In a paper, “Family Planning and Female Empowerment in Iran,” Salehi-Isfahani examined the extension of education to rural women. Using census returns from 10,000 villages, he calculated that 20% of the decline in fertility resulted directly from encouragement of family planning but that there was an even clearer correlation with female literacy.
“The world’s a strange place and an ayatollah can liberate women!” he said. “It isn’t always having someone like (Afghan President) Ashraf Ghani come from the World Bank (he was previously a senior official) to liberate a country.”
The consequences are uncomfortable for Iran’s governments. Those born in the 1979-85 period were, by the early 21st century, entering a labour market in which over-reliance on oil revenue was not producing enough jobs.
The number of people 15-29 years old increased 4% a year from 2006- 11, with most still living with their parents.
Conservatives began to question women’s increased access to education and public roles. Iranian President Mahmoud Ahmadinejad (2005-13) introduced incentives for having children and soft loans to encourage earlier marriage.
In 2013, Supreme Leader Ayatollah Ali Khamenei warned that Iran risked becoming a country of the elderly, with smaller families “an imitation of Western life.” In 2015, parliament voted to end financial support for contraception and vasectomies.

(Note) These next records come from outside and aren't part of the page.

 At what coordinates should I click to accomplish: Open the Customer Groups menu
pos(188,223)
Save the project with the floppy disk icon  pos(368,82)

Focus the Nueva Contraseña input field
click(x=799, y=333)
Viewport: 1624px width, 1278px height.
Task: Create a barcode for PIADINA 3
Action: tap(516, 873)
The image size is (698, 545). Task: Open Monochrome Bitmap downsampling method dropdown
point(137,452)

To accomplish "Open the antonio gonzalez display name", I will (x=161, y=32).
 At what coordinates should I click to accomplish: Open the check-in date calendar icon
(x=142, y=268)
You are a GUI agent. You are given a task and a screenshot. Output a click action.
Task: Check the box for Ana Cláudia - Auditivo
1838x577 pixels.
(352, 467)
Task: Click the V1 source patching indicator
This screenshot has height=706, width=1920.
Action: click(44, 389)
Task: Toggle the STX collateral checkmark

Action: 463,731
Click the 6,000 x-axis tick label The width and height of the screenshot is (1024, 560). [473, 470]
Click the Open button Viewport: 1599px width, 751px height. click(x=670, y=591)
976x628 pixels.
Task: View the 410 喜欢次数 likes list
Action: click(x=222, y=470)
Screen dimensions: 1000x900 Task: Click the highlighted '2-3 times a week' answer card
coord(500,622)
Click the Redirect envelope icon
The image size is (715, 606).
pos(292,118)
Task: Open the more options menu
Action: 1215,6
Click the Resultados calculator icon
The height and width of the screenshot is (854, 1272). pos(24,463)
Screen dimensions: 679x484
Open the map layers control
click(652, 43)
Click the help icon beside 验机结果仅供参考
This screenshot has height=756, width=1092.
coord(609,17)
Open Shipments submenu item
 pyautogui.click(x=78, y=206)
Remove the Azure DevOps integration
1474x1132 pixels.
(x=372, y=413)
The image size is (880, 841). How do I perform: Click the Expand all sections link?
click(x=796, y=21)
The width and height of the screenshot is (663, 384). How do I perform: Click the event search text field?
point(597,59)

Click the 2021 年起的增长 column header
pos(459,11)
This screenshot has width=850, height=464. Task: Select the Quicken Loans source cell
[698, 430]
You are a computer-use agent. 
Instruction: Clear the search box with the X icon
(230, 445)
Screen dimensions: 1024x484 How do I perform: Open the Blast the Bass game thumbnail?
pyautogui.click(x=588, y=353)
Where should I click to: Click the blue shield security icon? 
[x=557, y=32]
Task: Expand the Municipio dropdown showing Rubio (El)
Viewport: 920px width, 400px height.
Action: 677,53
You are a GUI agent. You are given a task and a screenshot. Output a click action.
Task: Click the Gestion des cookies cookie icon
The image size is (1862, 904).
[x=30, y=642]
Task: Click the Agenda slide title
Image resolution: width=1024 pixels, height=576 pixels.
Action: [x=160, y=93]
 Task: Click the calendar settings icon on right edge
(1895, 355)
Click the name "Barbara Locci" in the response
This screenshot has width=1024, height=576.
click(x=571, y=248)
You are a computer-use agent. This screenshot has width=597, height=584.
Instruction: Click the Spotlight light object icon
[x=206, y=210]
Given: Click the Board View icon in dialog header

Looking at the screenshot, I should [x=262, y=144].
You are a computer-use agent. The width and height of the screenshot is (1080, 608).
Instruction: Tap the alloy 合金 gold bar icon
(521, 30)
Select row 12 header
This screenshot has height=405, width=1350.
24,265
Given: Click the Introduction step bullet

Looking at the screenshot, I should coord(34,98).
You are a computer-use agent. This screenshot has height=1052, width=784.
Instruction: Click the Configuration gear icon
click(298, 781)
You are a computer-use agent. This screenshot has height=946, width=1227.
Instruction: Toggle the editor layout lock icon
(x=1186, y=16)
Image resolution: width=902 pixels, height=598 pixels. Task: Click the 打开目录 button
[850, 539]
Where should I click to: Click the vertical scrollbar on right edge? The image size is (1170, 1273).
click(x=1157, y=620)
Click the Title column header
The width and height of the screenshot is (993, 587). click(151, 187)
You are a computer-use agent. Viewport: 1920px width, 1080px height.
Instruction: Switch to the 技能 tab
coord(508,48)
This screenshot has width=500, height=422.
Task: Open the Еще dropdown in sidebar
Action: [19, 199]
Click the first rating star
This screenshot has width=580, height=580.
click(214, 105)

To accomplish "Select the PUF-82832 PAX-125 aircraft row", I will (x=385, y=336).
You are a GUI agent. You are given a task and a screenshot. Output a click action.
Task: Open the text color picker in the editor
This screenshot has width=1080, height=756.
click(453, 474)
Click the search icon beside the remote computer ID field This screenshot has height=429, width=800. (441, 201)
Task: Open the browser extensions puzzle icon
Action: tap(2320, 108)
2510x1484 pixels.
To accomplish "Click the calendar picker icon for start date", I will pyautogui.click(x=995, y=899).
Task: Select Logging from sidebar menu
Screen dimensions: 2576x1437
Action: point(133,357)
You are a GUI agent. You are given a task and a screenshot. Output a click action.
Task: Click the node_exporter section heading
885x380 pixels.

Several arguments were used — that a rising population would boost the economy and make Iran stronger militarily — but Salehi- Isfahani said he found them unconvincing and instead detected a conservative backlash to women’s progress.
“Large poor countries have little power, like Bangladesh,” he said. “Rather, per capita income gives power. Modern warfare is highly capital intensive.”
Neither is population growth likely to benefit the economy. In “The Iranian Family in Transition,” a paper recently published in Inside the Islamic Republic, Salehi-Isfahani writes: “Fertility decline… is an essential contributor to economic development because it enables societies to increase their investments in human capital…
“While increasing the size of the population may seem to raise Iran’s stature in the region, it reduces the country’s ability to grow economically, thus undermining its ambition to become a key regional power.”
In any case, said Salehi-Isfahani, it would be unlikely the government could reverse existing trends. “New data in the 2016 census show that population growth continues to fall… Iran’s population will increase at 1.3-1.8% a year and perhaps reach 100 million,” he said.
This is well below the 150 million envisaged by Khamenei. “World experience suggests that once women discover the modern life, they don’t want to go back,” said Salehi-Isfahani.
“The cat’s out of the bag. The life of a woman in a traditional society is not pleasant — when she’s more educated and knows her rights, she can stand up to a man better.”